Problem = Send back all of the data, word for word.

····················

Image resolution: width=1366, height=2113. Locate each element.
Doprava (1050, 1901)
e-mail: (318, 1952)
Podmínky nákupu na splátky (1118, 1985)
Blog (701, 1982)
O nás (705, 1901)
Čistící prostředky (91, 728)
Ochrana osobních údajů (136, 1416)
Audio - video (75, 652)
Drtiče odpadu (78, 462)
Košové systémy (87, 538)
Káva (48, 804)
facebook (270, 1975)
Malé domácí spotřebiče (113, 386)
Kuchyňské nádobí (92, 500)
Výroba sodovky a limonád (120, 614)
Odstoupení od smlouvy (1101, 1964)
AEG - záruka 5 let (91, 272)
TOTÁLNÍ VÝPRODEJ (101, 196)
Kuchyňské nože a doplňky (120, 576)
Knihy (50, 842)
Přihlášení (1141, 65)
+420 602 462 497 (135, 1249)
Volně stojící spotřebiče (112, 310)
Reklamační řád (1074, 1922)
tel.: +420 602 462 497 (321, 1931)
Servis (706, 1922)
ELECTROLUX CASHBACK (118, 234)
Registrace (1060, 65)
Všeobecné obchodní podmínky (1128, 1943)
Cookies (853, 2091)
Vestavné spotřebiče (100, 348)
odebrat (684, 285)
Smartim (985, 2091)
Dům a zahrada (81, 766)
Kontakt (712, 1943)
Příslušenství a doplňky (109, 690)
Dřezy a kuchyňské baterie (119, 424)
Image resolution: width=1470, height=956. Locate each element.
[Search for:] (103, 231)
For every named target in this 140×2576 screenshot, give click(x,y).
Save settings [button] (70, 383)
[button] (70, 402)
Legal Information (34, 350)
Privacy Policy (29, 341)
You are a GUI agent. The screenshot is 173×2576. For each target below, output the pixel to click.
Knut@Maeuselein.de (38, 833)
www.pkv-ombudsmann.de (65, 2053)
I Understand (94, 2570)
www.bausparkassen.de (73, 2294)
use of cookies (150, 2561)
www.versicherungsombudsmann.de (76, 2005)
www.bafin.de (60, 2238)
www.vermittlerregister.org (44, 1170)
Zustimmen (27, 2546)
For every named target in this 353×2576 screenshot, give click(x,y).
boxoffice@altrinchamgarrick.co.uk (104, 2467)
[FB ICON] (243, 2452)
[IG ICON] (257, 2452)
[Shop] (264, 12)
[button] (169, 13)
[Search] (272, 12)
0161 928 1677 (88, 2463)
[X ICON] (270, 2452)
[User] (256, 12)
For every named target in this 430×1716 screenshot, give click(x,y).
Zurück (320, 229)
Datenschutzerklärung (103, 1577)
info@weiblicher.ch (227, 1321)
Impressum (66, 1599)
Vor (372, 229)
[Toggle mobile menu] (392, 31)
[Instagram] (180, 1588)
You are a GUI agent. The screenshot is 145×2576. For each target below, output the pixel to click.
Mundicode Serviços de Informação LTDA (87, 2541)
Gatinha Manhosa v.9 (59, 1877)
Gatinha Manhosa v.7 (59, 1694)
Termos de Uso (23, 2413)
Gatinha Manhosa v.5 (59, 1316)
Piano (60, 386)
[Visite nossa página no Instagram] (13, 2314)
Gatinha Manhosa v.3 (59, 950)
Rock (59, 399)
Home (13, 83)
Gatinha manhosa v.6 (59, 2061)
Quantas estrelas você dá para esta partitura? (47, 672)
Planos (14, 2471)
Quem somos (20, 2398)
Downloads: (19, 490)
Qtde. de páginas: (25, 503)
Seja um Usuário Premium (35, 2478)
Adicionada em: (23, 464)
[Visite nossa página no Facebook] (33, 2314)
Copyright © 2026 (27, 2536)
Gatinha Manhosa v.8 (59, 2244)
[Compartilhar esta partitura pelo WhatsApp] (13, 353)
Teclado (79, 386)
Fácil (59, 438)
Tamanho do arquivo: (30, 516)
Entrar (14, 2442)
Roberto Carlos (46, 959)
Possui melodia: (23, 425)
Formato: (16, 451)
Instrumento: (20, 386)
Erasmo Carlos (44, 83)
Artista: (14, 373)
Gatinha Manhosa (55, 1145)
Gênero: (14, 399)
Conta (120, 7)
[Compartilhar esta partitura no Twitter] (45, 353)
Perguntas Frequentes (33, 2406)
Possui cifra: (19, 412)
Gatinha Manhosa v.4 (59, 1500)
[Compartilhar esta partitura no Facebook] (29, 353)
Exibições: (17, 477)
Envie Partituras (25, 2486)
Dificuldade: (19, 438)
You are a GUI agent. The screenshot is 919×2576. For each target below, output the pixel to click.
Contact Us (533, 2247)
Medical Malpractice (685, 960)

····················

Exercise answer =
Image resolution: width=1366, height=2113. Locate each element.
Doprava (1050, 1901)
e-mail: (318, 1952)
Podmínky nákupu na splátky (1118, 1985)
Blog (701, 1982)
O nás (705, 1901)
Čistící prostředky (91, 728)
Ochrana osobních údajů (136, 1416)
Audio - video (75, 652)
Drtiče odpadu (78, 462)
Košové systémy (87, 538)
Káva (48, 804)
facebook (270, 1975)
Malé domácí spotřebiče (113, 386)
Kuchyňské nádobí (92, 500)
Výroba sodovky a limonád (120, 614)
Odstoupení od smlouvy (1101, 1964)
AEG - záruka 5 let (91, 272)
TOTÁLNÍ VÝPRODEJ (101, 196)
Kuchyňské nože a doplňky (120, 576)
Knihy (50, 842)
Přihlášení (1141, 65)
+420 602 462 497 (135, 1249)
Volně stojící spotřebiče (112, 310)
Reklamační řád (1074, 1922)
tel.: +420 602 462 497 (321, 1931)
Servis (706, 1922)
ELECTROLUX CASHBACK (118, 234)
Registrace (1060, 65)
Všeobecné obchodní podmínky (1128, 1943)
Cookies (853, 2091)
Vestavné spotřebiče (100, 348)
odebrat (684, 285)
Smartim (985, 2091)
Dům a zahrada (81, 766)
Kontakt (712, 1943)
Příslušenství a doplňky (109, 690)
Dřezy a kuchyňské baterie (119, 424)
Image resolution: width=1470, height=956. Locate each element.
[Search for:] (103, 231)
For every named target in this 140×2576 screenshot, give click(x,y).
Save settings [button] (70, 383)
[button] (70, 402)
Legal Information (34, 350)
Privacy Policy (29, 341)
You are a GUI agent. The screenshot is 173×2576. For each target below, output the pixel to click.
Knut@Maeuselein.de (38, 833)
www.pkv-ombudsmann.de (65, 2053)
I Understand (94, 2570)
www.bausparkassen.de (73, 2294)
use of cookies (150, 2561)
www.versicherungsombudsmann.de (76, 2005)
www.bafin.de (60, 2238)
www.vermittlerregister.org (44, 1170)
Zustimmen (27, 2546)
For every named target in this 353×2576 screenshot, give click(x,y).
boxoffice@altrinchamgarrick.co.uk (104, 2467)
[FB ICON] (243, 2452)
[IG ICON] (257, 2452)
[Shop] (264, 12)
[button] (169, 13)
[Search] (272, 12)
0161 928 1677 (88, 2463)
[X ICON] (270, 2452)
[User] (256, 12)
For every named target in this 430×1716 screenshot, give click(x,y).
Zurück (320, 229)
Datenschutzerklärung (103, 1577)
info@weiblicher.ch (227, 1321)
Impressum (66, 1599)
Vor (372, 229)
[Toggle mobile menu] (392, 31)
[Instagram] (180, 1588)
You are a GUI agent. The screenshot is 145×2576. For each target below, output the pixel to click.
Mundicode Serviços de Informação LTDA (87, 2541)
Gatinha Manhosa v.9 (59, 1877)
Gatinha Manhosa v.7 (59, 1694)
Termos de Uso (23, 2413)
Gatinha Manhosa v.5 (59, 1316)
Piano (60, 386)
[Visite nossa página no Instagram] (13, 2314)
Gatinha Manhosa v.3 (59, 950)
Rock (59, 399)
Home (13, 83)
Gatinha manhosa v.6 (59, 2061)
Quantas estrelas você dá para esta partitura? (47, 672)
Planos (14, 2471)
Quem somos (20, 2398)
Downloads: (19, 490)
Qtde. de páginas: (25, 503)
Seja um Usuário Premium (35, 2478)
Adicionada em: (23, 464)
[Visite nossa página no Facebook] (33, 2314)
Copyright © 2026 (27, 2536)
Gatinha Manhosa v.8 (59, 2244)
[Compartilhar esta partitura pelo WhatsApp] (13, 353)
Teclado (79, 386)
Fácil (59, 438)
Tamanho do arquivo: (30, 516)
Entrar (14, 2442)
Roberto Carlos (46, 959)
Possui melodia: (23, 425)
Formato: (16, 451)
Instrumento: (20, 386)
Erasmo Carlos (44, 83)
Artista: (14, 373)
Gatinha Manhosa (55, 1145)
Gênero: (14, 399)
Conta (120, 7)
[Compartilhar esta partitura no Twitter] (45, 353)
Perguntas Frequentes (33, 2406)
Possui cifra: (19, 412)
Gatinha Manhosa v.4 (59, 1500)
[Compartilhar esta partitura no Facebook] (29, 353)
Exibições: (17, 477)
Envie Partituras (25, 2486)
Dificuldade: (19, 438)
You are a GUI agent. The screenshot is 919×2576. For each target below, output the pixel to click.
Contact Us (533, 2247)
Medical Malpractice (685, 960)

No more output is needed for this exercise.